Can you rewrite the data below as a Markdown table with the columns Row and Line, one numbered row per line and no rows for blank lines?

(Entries for locating text and elements)
** BEGIN **
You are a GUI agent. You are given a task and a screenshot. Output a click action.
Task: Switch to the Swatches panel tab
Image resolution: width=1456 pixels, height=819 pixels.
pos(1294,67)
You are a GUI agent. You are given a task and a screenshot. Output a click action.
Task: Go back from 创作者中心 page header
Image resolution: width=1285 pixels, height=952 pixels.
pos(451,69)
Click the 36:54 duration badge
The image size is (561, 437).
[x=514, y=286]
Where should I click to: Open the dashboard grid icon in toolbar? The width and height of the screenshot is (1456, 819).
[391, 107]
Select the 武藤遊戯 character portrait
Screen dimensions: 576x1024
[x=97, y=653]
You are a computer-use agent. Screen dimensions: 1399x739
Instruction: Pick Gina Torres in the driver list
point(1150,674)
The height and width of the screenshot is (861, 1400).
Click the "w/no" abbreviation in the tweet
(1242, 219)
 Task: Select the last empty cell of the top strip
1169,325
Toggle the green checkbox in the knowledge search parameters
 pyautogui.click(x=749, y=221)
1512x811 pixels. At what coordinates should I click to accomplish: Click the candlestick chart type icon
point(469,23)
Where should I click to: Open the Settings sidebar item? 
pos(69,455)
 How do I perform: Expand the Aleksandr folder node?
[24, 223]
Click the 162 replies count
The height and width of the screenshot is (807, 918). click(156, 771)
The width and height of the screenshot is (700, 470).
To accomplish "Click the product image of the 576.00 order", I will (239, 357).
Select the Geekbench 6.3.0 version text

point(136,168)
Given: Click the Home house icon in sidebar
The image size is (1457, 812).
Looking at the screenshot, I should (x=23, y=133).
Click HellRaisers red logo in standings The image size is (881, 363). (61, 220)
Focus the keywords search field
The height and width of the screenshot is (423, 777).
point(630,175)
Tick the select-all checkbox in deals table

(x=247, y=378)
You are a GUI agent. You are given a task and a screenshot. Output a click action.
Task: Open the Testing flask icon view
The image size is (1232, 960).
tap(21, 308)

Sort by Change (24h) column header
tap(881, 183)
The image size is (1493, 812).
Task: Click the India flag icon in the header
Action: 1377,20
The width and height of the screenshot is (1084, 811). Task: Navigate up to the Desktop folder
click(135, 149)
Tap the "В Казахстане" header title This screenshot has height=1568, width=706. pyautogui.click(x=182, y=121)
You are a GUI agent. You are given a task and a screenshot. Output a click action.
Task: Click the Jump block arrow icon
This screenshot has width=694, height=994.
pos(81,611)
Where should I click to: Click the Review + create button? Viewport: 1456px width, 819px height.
** END **
(Answer to the exercise)
| Row | Line |
|---|---|
| 1 | You are a GUI agent. You are given a task and a screenshot. Output a click action. |
| 2 | Task: Switch to the Swatches panel tab |
| 3 | Image resolution: width=1456 pixels, height=819 pixels. |
| 4 | pos(1294,67) |
| 5 | You are a GUI agent. You are given a task and a screenshot. Output a click action. |
| 6 | Task: Go back from 创作者中心 page header |
| 7 | Image resolution: width=1285 pixels, height=952 pixels. |
| 8 | pos(451,69) |
| 9 | Click the 36:54 duration badge |
| 10 | The image size is (561, 437). |
| 11 | [x=514, y=286] |
| 12 | Where should I click to: Open the dashboard grid icon in toolbar? The width and height of the screenshot is (1456, 819). |
| 13 | [391, 107] |
| 14 | Select the 武藤遊戯 character portrait |
| 15 | Screen dimensions: 576x1024 |
| 16 | [x=97, y=653] |
| 17 | You are a computer-use agent. Screen dimensions: 1399x739 |
| 18 | Instruction: Pick Gina Torres in the driver list |
| 19 | point(1150,674) |
| 20 | The height and width of the screenshot is (861, 1400). |
| 21 | Click the "w/no" abbreviation in the tweet |
| 22 | (1242, 219) |
| 23 |  Task: Select the last empty cell of the top strip |
| 24 | 1169,325 |
| 25 | Toggle the green checkbox in the knowledge search parameters |
| 26 |  pyautogui.click(x=749, y=221) |
| 27 | 1512x811 pixels. At what coordinates should I click to accomplish: Click the candlestick chart type icon |
| 28 | point(469,23) |
| 29 | Where should I click to: Open the Settings sidebar item?  |
| 30 | pos(69,455) |
| 31 |  How do I perform: Expand the Aleksandr folder node? |
| 32 | [24, 223] |
| 33 | Click the 162 replies count |
| 34 | The height and width of the screenshot is (807, 918). click(156, 771) |
| 35 | The width and height of the screenshot is (700, 470). |
| 36 | To accomplish "Click the product image of the 576.00 order", I will (239, 357). |
| 37 | Select the Geekbench 6.3.0 version text |
| 38 | point(136,168) |
| 39 | Given: Click the Home house icon in sidebar |
| 40 | The image size is (1457, 812). |
| 41 | Looking at the screenshot, I should (x=23, y=133). |
| 42 | Click HellRaisers red logo in standings The image size is (881, 363). (61, 220) |
| 43 | Focus the keywords search field |
| 44 | The height and width of the screenshot is (423, 777). |
| 45 | point(630,175) |
| 46 | Tick the select-all checkbox in deals table |
| 47 | (x=247, y=378) |
| 48 | You are a GUI agent. You are given a task and a screenshot. Output a click action. |
| 49 | Task: Open the Testing flask icon view |
| 50 | The image size is (1232, 960). |
| 51 | tap(21, 308) |
| 52 | Sort by Change (24h) column header |
| 53 | tap(881, 183) |
| 54 | The image size is (1493, 812). |
| 55 | Task: Click the India flag icon in the header |
| 56 | Action: 1377,20 |
| 57 | The width and height of the screenshot is (1084, 811). Task: Navigate up to the Desktop folder |
| 58 | click(135, 149) |
| 59 | Tap the "В Казахстане" header title This screenshot has height=1568, width=706. pyautogui.click(x=182, y=121) |
| 60 | You are a GUI agent. You are given a task and a screenshot. Output a click action. |
| 61 | Task: Click the Jump block arrow icon |
| 62 | This screenshot has width=694, height=994. |
| 63 | pos(81,611) |
| 64 | Where should I click to: Click the Review + create button? Viewport: 1456px width, 819px height. |